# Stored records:
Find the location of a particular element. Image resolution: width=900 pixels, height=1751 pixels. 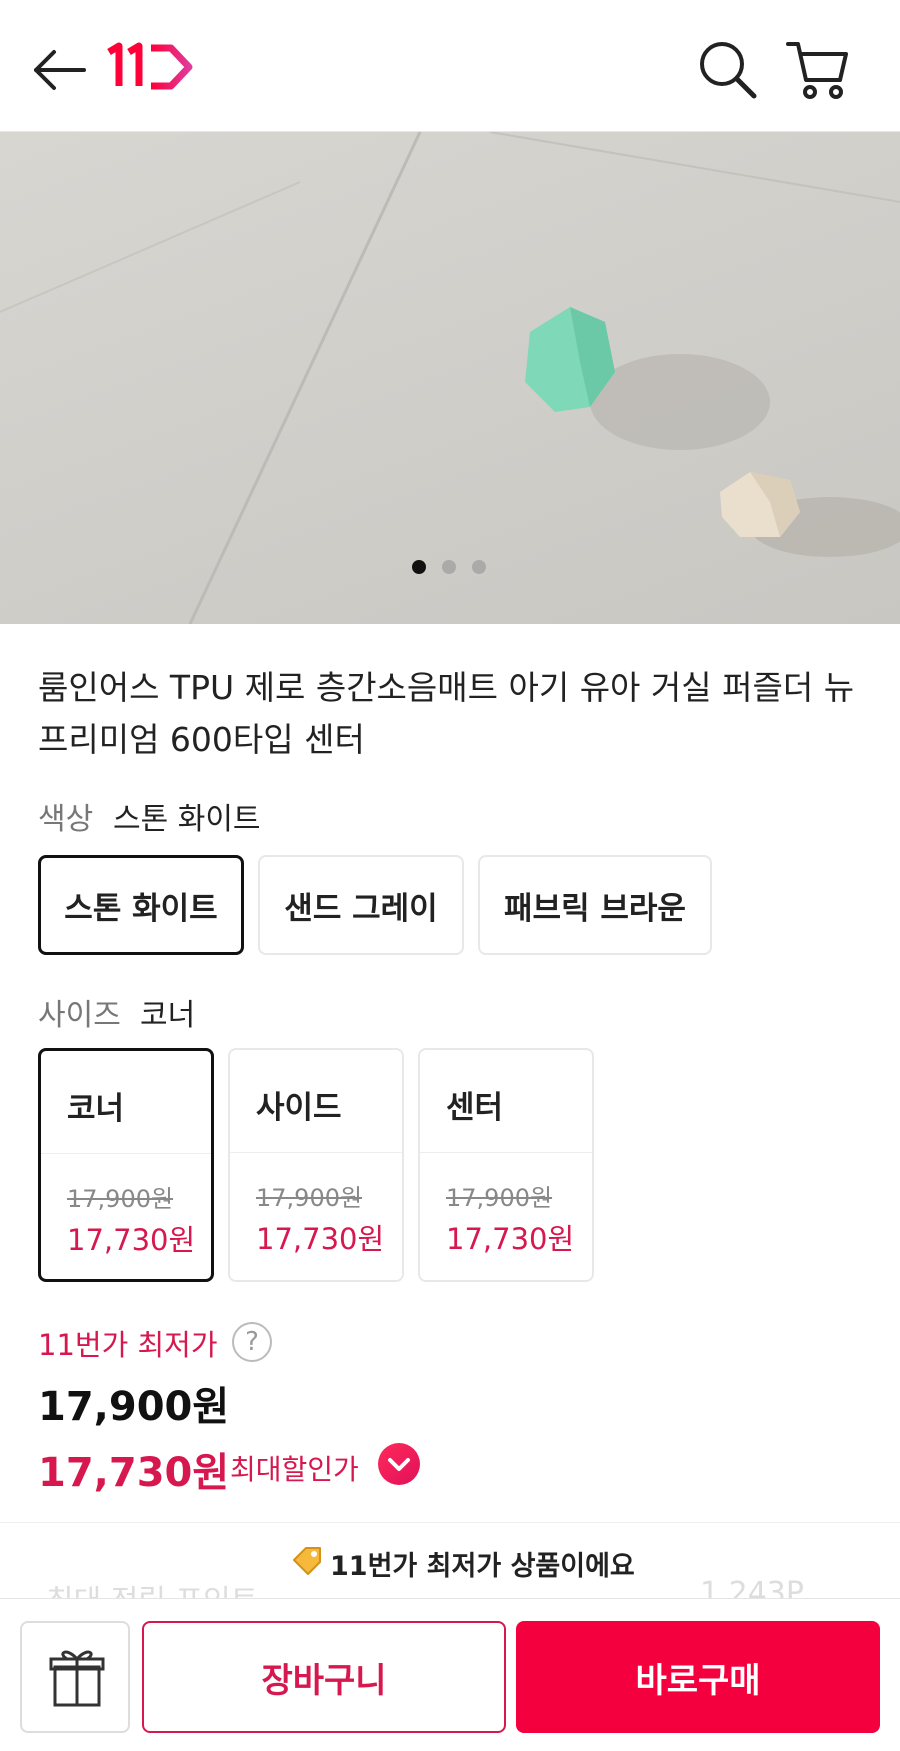

search-button is located at coordinates (728, 70).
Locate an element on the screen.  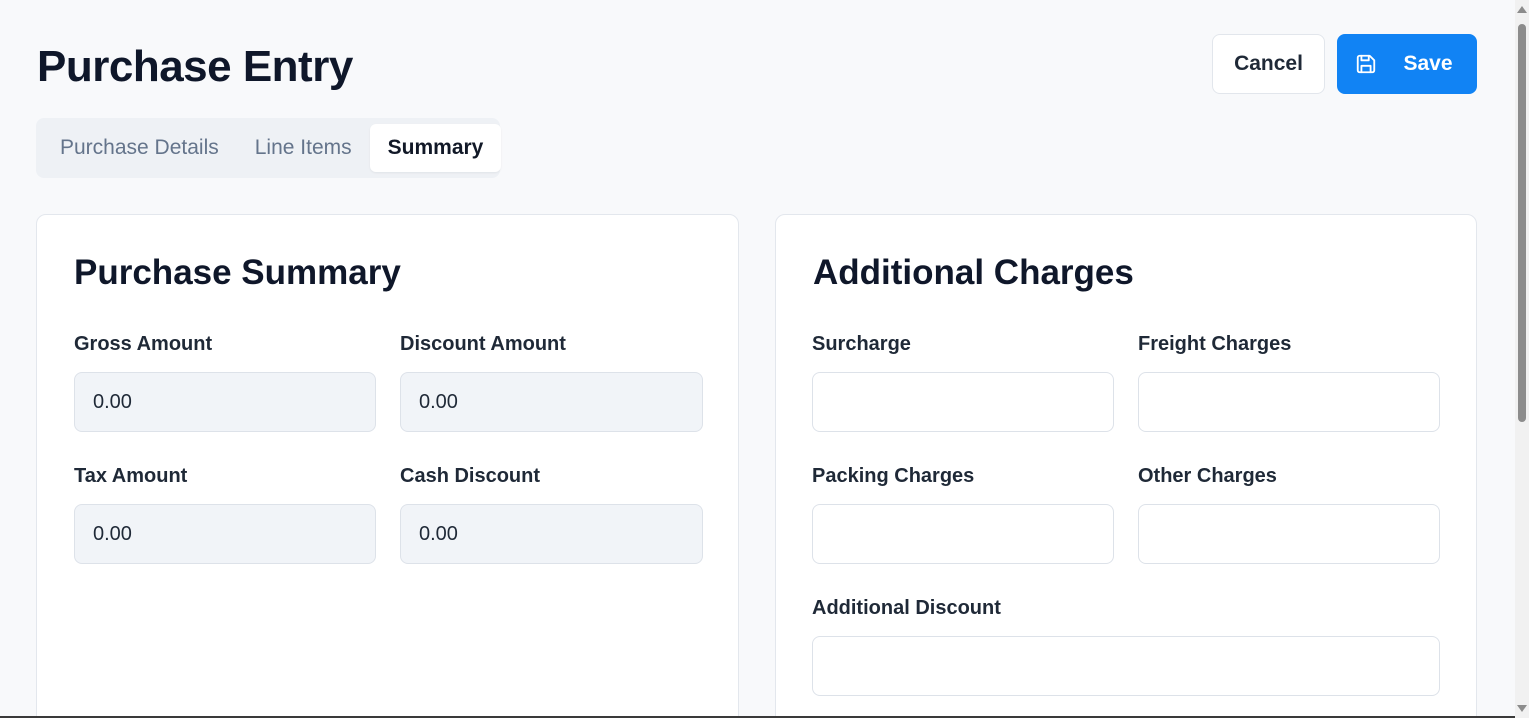
freight-charges-input is located at coordinates (1289, 402).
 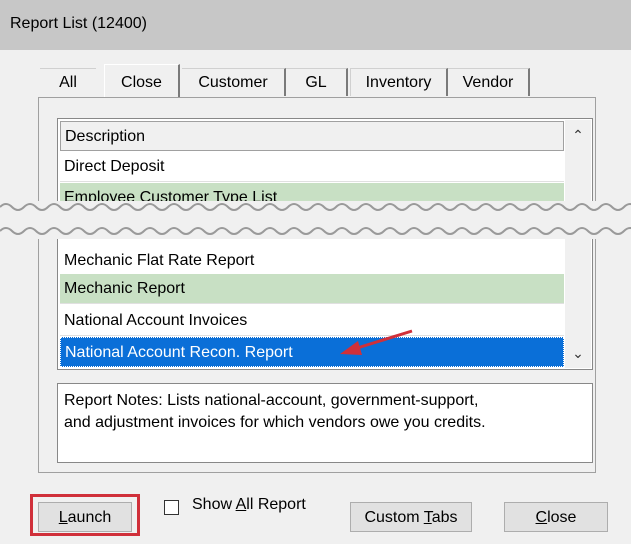 What do you see at coordinates (312, 289) in the screenshot?
I see `list-item: Mechanic Report` at bounding box center [312, 289].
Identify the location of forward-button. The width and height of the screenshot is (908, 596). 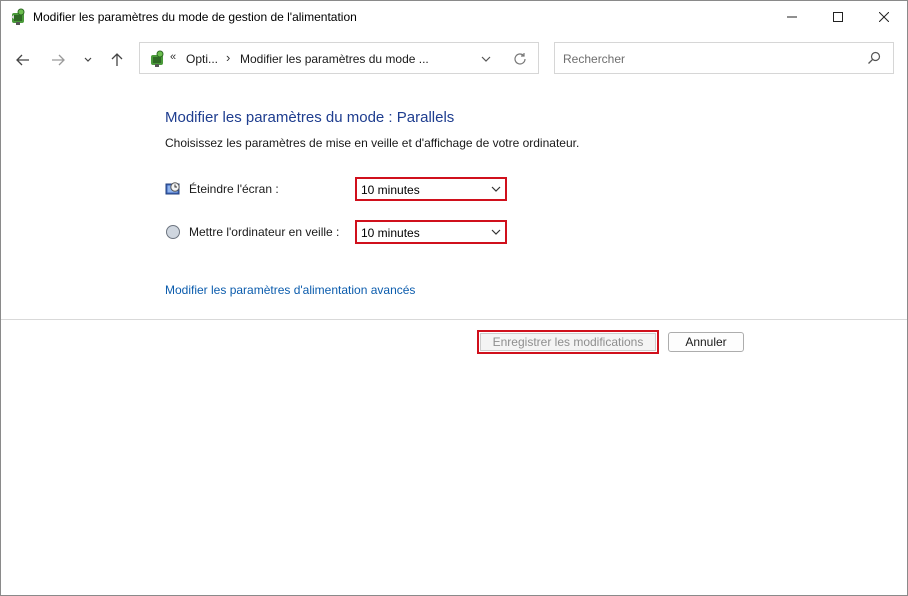
(58, 60).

# Work instruction:
Reproduce the rows above verbatim, leaving out the pictures.

# Completed exercise:
Find the location of a particular element. Image resolution: width=900 pixels, height=1751 pixels. 

search-button is located at coordinates (728, 70).
Locate an element on the screen.  
freight-charges-input is located at coordinates (1289, 402).
  What do you see at coordinates (312, 289) in the screenshot?
I see `list-item: Mechanic Report` at bounding box center [312, 289].
Identify the location of forward-button. The width and height of the screenshot is (908, 596). 
(58, 60).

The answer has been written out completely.